- EXTRACTED TEXT
▼
Union Budget 2026–27 marks an inflection point for India’s Energy and Environment sector. Beyond incremental capacity additions, the focus is now firmly on building resilient energy systems, domestic manufacturing value chains, and long-term investment certainty—key ingredients for global competitiveness.
The Shift from Capacity to Systems
The Budget’s emphasis on battery manufacturing, grid-scale storage, critical minerals processing, and solar glass signals a move toward integrated energy systems rather than standalone renewable assets. Extending customs duty exemptions for batteries, storage equipment, and critical mineral processing lowers upfront capital costs and improves project viability across the clean-energy value chain.
Storage and Manufacturing Take Centre Stage
Explicit funding for battery energy storage systems, alongside continued support for the National ACC PLI programme, positions storage as the backbone of grid stability. At the same time, duty relief on key solar inputs such as sodium antimonate strengthens upstream manufacturing – reducing import dependence and supporting export competitiveness.
▲
- WORK TO COMPLETE
**A.** In the Union Budget 2026–27 text, which key solar input gets duty relief?
**B.** Update the Union Budget 2026–27 text starting with "The Shift from" and going on through "clean-energy value chain.", replacing "grid-scale storage" with "long-duration storage".

- RECORDED DATA
▼
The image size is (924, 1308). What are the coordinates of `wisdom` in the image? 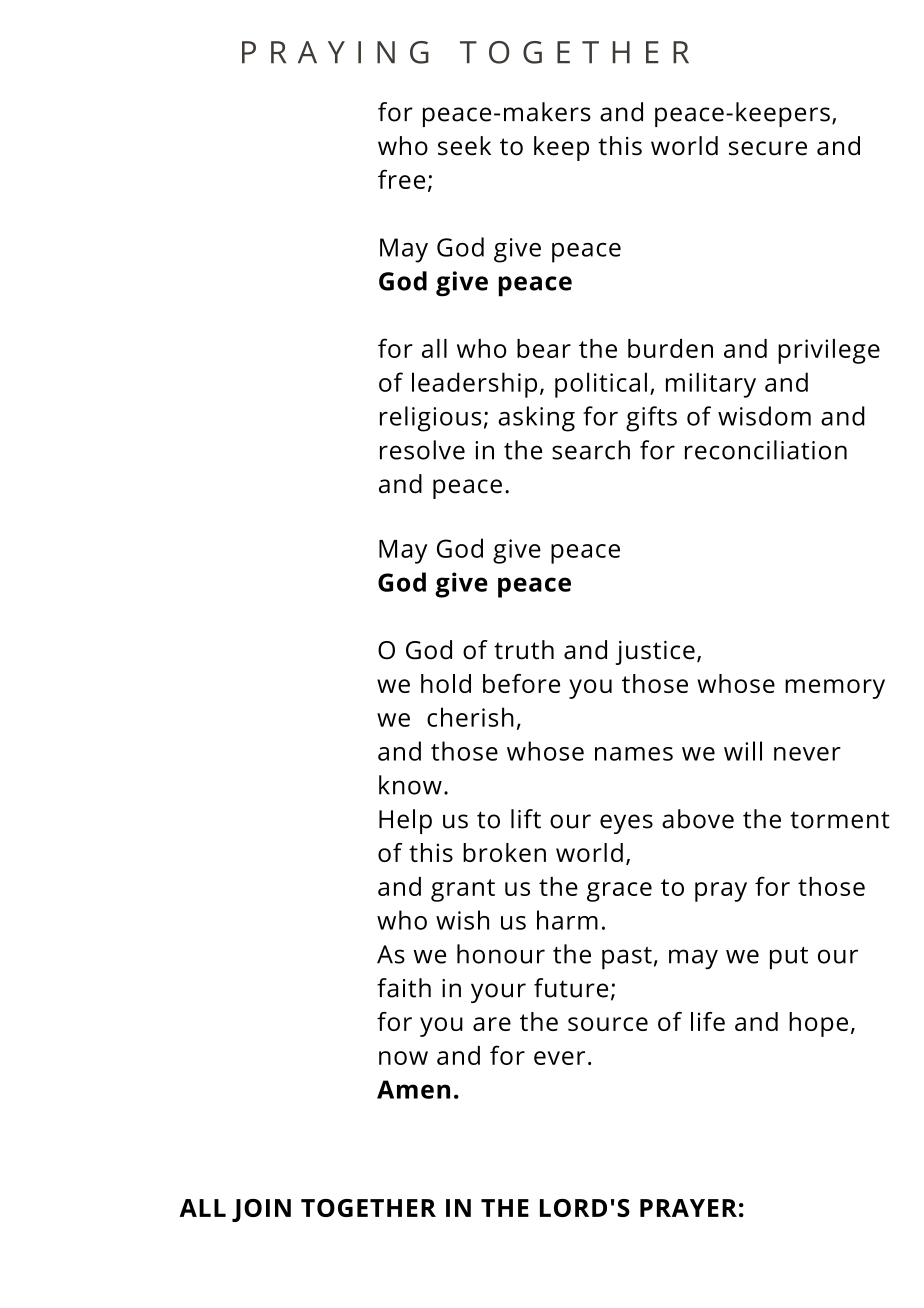 It's located at (764, 416).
▲
- ANSWER LIST
**A.** Sodium antimonate.

**B.**
The Shift from Capacity to Systems
The Budget’s emphasis on battery manufacturing, long-duration storage, critical minerals processing, and solar glass signals a move toward integrated energy systems rather than standalone renewable assets. Extending customs duty exemptions for batteries, storage equipment, and critical mineral processing lowers upfront capital costs and improves project viability across the clean-energy value chain.